• Exercise description
When you reach the line with "Given: Select the 68x2 bust cell", start repeating the lines exactly and keep going to the end of the records, but drop every picture.

Data provided: Begin

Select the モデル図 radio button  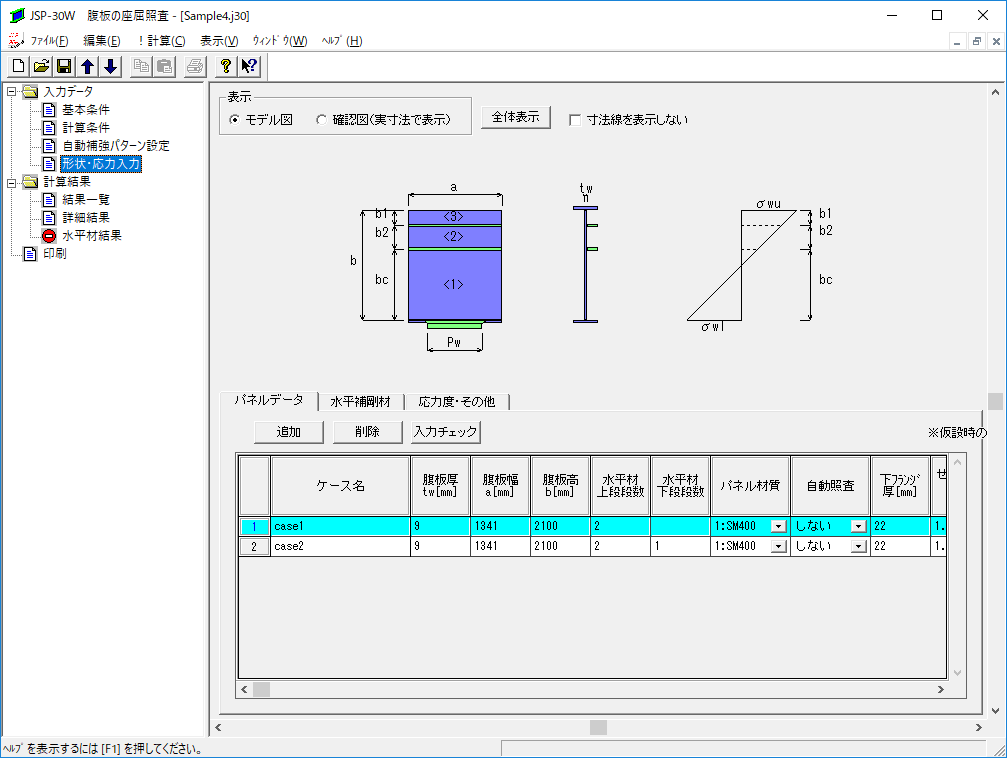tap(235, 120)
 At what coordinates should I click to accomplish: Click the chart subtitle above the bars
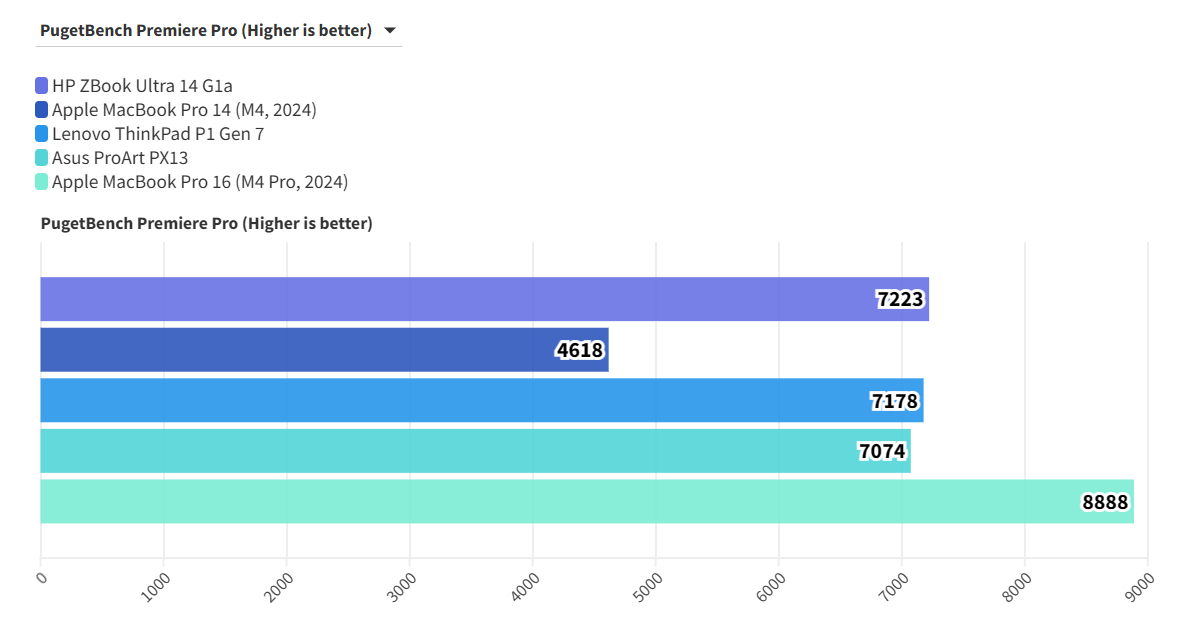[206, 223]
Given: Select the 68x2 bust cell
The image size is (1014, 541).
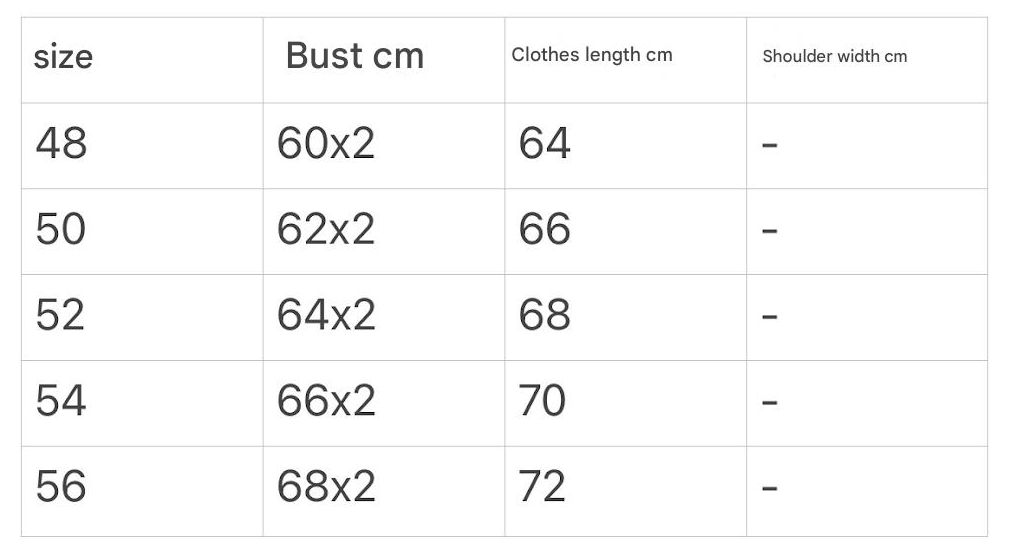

Data provided: End

• Written answer
Given: Select the 68x2 bust cell
The image size is (1014, 541).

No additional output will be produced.